▸ GIVEN PROBLEM: Show every line in the records below that contains the word "Open", reproducing each such line in full.

Saved entries

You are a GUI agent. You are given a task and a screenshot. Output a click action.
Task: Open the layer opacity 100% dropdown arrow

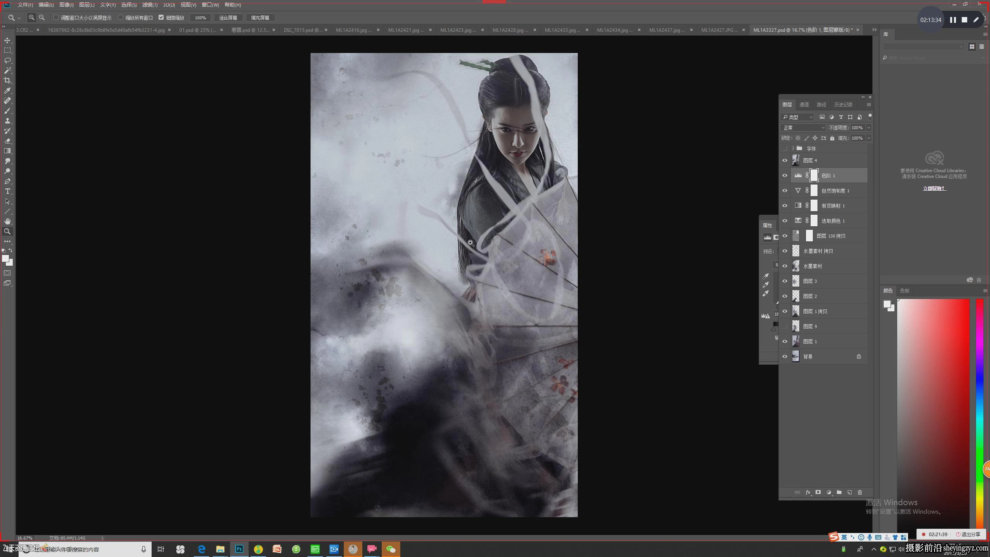coord(869,128)
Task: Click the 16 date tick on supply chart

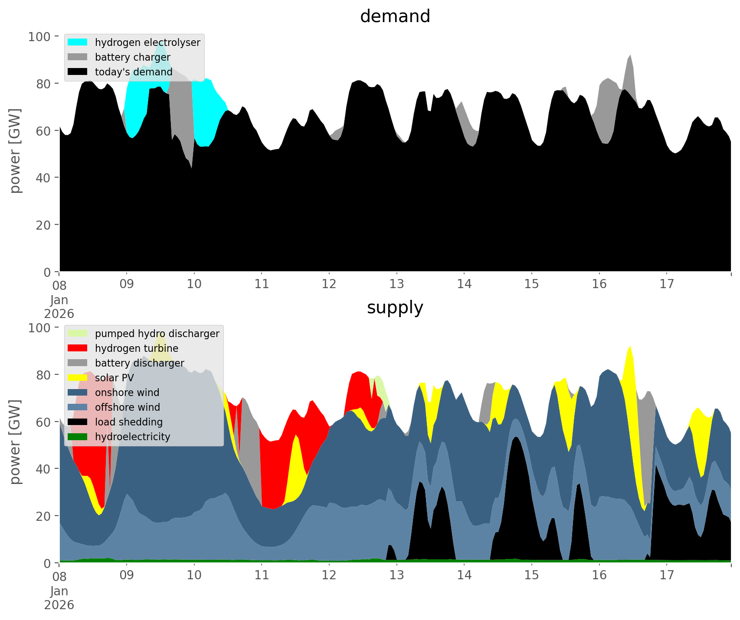Action: (599, 575)
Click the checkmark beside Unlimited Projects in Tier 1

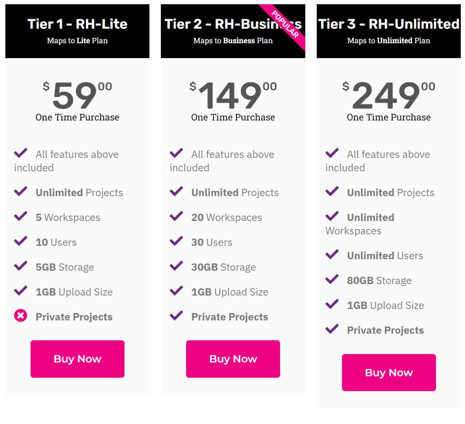pos(21,191)
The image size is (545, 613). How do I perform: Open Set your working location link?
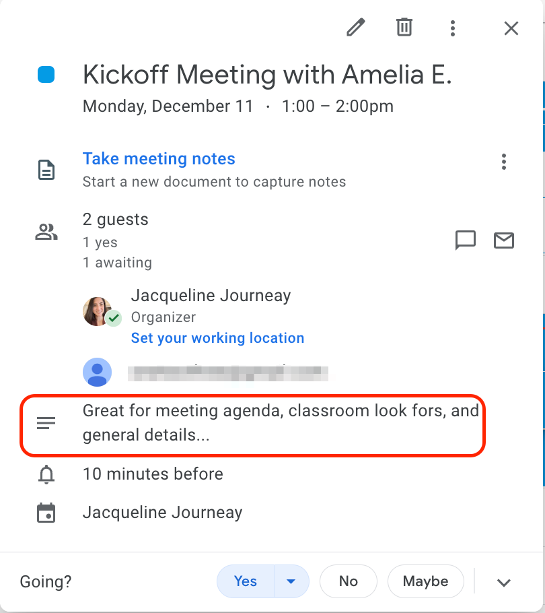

▸ SOLUTION FOR THIS TASK:
Task: Open the layer opacity 100% dropdown arrow
The image size is (545, 613). How do I perform: Open Set your working location link?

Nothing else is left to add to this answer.